Saturday saw the send off for my buddy Wil who is walking the Earth for the next six months to a year. He will return home whenever his money or his transsexual hooker sugar daddy connections dry up (literally). We procured a limo for his last evening in the city and took a dive bar tour of Denver in style. Some highlights:

  • The limo was compliments of one of my work clients who hooked us up with an amazing deal. He gave us a two week old Mercedes Benz limo for the night and stocked it with complimentary beer, gin, whiskey and champagne. The whip was so new that the stereo could only play CDs as the sound system was like the Death Star in Return Of The Jedi and not yet fully operational. We only brought one CD between the seven of us. Said CD was a shitty local techno band and ended up being fired from the limo window by night’s end.
  • At My Brother’s Bar, they have bacon listed as a menu item.
  • Number of individuals in our group that ordered bacon: 2.
  • Number of individuals that asked the waitress to “Look away” as he attempted to pick up and eat a strip of bacon that fell of the floor: 1.
  • The Hilltop, my favorite college-era haunt, did not fail to disappoint (except for the omission of “Ballad Of The Green Berets” from the jukebox which was the traditional way to close all drinking benders back in the day). While walking into the bar a guy came out yelling “Who needs some blow? Some meth? Some X?” While sitting at the bar some troll-looking kid was attempting to start a fight with the a gentleman three times his size.
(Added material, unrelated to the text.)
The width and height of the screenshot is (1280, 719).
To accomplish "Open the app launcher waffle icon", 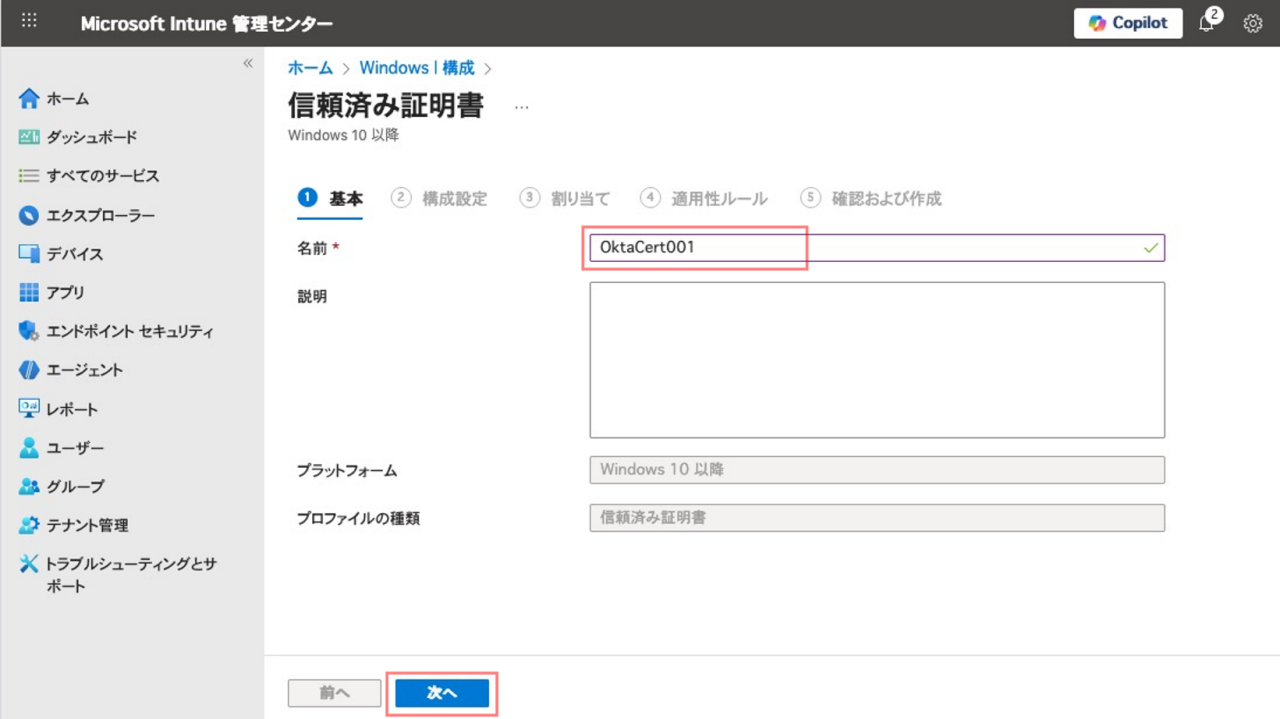I will [x=29, y=21].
The bartender encouraged smoking after asking if we were cops and than proceeded to light up and “fuck the anti-smoking laws.”
  • Changing the name of a strip club from Cheerleaders to The Player’s Club does not make your joint instantly classier. You still have to wash the vomit and sweaty ass from the carpet.
  • Number of individuals in our group that had their wife pick them up from The Player’s Club: 1.
  • Number of individuals in our group that lost an electronic device sometime during the night: 2.
  • Number of individuals in our group that were called by the limo company with the whereabouts of their lost electronic device: 1.

Be sure to rubber up in the jungle, Wil. Once you establish your white warlord presence in Belize, we will be down to slaughter cattle with machetes in front of the locals as a lesson not to cross you. In short, be safe and enjoy your adventures.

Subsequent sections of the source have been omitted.